EXERCISE INSTRUCTIONS: Rewrite the records starting with the line with "stone (548, 733)" and going on through the line with "lights (357, 816)", replacing "patio" with "terrace" and leaving everything else unchanged.

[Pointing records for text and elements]
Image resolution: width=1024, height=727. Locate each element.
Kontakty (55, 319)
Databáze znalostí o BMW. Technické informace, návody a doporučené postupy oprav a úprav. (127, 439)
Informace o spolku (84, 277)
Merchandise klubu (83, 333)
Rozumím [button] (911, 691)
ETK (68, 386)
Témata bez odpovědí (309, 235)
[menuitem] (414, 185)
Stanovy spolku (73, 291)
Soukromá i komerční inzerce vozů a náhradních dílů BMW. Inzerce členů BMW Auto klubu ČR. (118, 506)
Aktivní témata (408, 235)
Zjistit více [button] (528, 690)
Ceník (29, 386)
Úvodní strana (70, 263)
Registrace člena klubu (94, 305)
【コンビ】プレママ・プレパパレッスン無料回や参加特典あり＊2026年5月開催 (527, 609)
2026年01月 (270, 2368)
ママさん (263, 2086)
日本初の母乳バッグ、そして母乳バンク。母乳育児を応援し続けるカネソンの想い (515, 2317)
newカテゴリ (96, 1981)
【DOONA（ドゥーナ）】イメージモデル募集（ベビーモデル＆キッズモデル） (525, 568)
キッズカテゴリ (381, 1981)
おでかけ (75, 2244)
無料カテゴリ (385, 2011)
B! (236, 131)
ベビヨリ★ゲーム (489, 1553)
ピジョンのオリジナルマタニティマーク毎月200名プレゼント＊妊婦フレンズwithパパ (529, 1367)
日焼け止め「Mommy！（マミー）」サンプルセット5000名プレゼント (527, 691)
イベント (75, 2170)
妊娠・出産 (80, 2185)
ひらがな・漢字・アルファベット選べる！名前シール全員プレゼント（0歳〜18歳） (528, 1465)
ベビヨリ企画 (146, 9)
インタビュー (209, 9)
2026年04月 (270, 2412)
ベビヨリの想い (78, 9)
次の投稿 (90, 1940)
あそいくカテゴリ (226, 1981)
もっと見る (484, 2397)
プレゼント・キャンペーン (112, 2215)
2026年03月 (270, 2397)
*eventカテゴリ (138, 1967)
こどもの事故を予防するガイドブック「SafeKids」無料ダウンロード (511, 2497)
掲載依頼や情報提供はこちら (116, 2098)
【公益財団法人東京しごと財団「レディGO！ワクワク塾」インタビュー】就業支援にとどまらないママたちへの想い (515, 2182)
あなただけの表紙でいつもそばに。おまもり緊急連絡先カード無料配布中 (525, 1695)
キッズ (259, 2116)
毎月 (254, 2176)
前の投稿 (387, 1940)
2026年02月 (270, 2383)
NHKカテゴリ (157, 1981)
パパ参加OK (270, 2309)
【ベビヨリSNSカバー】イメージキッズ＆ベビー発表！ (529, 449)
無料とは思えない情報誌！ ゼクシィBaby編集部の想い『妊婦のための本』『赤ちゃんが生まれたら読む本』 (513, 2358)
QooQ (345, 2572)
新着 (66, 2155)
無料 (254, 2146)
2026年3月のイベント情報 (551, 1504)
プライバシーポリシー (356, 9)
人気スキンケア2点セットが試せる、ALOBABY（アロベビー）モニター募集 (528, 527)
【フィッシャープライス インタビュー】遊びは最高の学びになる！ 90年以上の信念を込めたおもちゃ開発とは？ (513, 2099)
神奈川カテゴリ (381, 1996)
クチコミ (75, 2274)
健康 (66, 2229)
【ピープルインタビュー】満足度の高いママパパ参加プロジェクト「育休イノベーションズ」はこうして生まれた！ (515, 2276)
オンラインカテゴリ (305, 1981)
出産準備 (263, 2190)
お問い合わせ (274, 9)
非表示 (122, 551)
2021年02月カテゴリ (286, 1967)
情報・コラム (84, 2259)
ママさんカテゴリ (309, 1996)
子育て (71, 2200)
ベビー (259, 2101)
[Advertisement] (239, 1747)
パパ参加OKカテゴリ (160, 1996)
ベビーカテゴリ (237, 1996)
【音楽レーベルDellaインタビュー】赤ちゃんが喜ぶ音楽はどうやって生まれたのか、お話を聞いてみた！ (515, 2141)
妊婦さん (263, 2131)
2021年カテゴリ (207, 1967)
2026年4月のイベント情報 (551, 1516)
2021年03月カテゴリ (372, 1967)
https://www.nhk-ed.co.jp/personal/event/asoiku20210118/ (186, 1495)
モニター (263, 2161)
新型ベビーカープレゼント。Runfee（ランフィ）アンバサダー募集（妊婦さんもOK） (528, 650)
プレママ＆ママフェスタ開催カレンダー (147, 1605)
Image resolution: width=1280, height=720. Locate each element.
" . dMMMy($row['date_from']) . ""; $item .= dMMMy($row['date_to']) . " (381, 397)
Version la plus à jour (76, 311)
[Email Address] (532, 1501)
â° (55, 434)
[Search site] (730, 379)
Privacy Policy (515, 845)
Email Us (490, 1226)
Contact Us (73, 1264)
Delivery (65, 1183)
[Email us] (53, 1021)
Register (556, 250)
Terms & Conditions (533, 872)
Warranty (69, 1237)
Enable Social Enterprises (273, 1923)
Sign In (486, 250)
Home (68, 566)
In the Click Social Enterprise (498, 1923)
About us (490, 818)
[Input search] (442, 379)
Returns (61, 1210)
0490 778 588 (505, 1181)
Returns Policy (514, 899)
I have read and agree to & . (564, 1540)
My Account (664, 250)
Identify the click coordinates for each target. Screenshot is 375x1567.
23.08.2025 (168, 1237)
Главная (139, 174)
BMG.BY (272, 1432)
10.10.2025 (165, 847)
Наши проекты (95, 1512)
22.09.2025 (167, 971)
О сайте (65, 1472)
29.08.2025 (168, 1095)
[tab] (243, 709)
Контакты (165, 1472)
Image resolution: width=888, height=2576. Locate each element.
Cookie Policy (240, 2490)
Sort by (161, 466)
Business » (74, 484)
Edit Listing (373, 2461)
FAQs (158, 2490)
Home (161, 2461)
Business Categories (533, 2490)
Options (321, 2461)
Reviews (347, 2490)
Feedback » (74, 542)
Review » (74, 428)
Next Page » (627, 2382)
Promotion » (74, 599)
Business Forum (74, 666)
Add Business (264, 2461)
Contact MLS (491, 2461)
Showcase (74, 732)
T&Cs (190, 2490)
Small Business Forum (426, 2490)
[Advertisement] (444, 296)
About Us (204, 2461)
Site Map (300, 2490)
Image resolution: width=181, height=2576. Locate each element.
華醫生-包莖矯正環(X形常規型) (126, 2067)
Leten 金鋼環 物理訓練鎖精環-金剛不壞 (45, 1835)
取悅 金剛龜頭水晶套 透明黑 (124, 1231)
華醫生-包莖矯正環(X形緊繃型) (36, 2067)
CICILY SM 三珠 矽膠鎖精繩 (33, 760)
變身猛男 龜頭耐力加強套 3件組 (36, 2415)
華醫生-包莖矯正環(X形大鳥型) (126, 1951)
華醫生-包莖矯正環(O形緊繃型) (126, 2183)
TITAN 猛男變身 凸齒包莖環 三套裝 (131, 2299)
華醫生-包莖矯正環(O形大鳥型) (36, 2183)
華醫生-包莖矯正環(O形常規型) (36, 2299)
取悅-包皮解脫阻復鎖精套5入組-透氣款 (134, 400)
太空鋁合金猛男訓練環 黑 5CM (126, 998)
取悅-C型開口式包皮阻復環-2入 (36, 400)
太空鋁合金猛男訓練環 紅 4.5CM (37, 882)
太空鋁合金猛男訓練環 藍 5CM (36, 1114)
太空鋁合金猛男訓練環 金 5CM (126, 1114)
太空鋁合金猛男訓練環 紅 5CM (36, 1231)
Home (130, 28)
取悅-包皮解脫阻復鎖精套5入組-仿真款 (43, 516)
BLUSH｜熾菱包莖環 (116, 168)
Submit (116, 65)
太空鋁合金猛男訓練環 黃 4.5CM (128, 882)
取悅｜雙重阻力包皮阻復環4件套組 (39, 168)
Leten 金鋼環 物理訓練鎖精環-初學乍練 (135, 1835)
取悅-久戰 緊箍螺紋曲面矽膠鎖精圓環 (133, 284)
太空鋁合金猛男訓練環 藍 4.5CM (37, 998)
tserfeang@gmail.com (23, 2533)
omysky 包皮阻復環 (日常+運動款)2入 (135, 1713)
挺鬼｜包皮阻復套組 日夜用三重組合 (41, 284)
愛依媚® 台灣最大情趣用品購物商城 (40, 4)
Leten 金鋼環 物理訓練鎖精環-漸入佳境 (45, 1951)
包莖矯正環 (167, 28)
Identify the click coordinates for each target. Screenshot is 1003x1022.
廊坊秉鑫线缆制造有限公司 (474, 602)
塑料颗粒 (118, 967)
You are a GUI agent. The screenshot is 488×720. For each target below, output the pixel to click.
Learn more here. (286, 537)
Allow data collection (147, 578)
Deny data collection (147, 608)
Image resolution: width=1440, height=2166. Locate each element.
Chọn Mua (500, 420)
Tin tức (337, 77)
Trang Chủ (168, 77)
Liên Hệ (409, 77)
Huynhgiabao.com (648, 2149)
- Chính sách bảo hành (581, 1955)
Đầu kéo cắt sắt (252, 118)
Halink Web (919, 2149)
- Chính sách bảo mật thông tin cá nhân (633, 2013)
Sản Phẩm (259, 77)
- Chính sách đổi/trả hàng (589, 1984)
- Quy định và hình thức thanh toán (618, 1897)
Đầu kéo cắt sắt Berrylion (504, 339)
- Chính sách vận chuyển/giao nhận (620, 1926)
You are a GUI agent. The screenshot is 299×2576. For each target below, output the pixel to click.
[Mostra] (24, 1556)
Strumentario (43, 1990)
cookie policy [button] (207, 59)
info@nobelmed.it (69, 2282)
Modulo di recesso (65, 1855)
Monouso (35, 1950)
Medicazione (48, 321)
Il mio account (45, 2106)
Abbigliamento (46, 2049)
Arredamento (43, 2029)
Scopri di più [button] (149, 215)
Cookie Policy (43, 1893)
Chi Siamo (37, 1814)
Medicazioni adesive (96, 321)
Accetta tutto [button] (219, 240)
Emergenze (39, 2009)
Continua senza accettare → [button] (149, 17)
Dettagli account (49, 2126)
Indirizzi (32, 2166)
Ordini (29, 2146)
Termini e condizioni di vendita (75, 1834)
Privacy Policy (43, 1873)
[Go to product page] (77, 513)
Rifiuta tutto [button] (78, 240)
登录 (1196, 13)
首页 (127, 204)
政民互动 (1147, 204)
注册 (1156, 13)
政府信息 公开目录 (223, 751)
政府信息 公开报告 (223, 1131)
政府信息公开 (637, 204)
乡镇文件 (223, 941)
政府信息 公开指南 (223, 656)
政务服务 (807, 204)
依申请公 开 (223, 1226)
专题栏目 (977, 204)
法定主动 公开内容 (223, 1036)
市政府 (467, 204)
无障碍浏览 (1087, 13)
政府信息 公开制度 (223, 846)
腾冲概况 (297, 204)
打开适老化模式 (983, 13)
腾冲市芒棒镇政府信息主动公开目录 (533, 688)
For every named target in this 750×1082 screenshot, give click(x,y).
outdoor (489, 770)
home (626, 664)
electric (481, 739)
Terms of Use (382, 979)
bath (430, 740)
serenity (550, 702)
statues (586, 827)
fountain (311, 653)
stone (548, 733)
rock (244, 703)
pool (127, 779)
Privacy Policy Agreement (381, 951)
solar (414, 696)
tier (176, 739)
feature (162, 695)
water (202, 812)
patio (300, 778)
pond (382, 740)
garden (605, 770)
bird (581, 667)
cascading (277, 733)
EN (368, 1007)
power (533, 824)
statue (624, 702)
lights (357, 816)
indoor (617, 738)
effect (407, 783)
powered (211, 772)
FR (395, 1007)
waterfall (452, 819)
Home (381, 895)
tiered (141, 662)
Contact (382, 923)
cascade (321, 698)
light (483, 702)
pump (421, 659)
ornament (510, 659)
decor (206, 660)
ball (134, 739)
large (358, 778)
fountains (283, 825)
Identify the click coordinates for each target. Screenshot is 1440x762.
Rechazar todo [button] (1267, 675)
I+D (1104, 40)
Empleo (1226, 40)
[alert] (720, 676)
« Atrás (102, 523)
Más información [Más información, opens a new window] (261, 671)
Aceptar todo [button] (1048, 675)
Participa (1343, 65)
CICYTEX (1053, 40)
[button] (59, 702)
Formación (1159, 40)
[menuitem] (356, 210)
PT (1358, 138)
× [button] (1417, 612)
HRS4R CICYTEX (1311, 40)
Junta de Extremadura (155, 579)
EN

CORRECT RESULT:
stone (548, 733)
rock (244, 703)
pool (127, 779)
Privacy Policy Agreement (381, 951)
solar (414, 696)
tier (176, 739)
feature (162, 695)
water (202, 812)
terrace (300, 778)
pond (382, 740)
garden (605, 770)
bird (581, 667)
cascading (277, 733)
EN (368, 1007)
power (533, 824)
statue (624, 702)
lights (357, 816)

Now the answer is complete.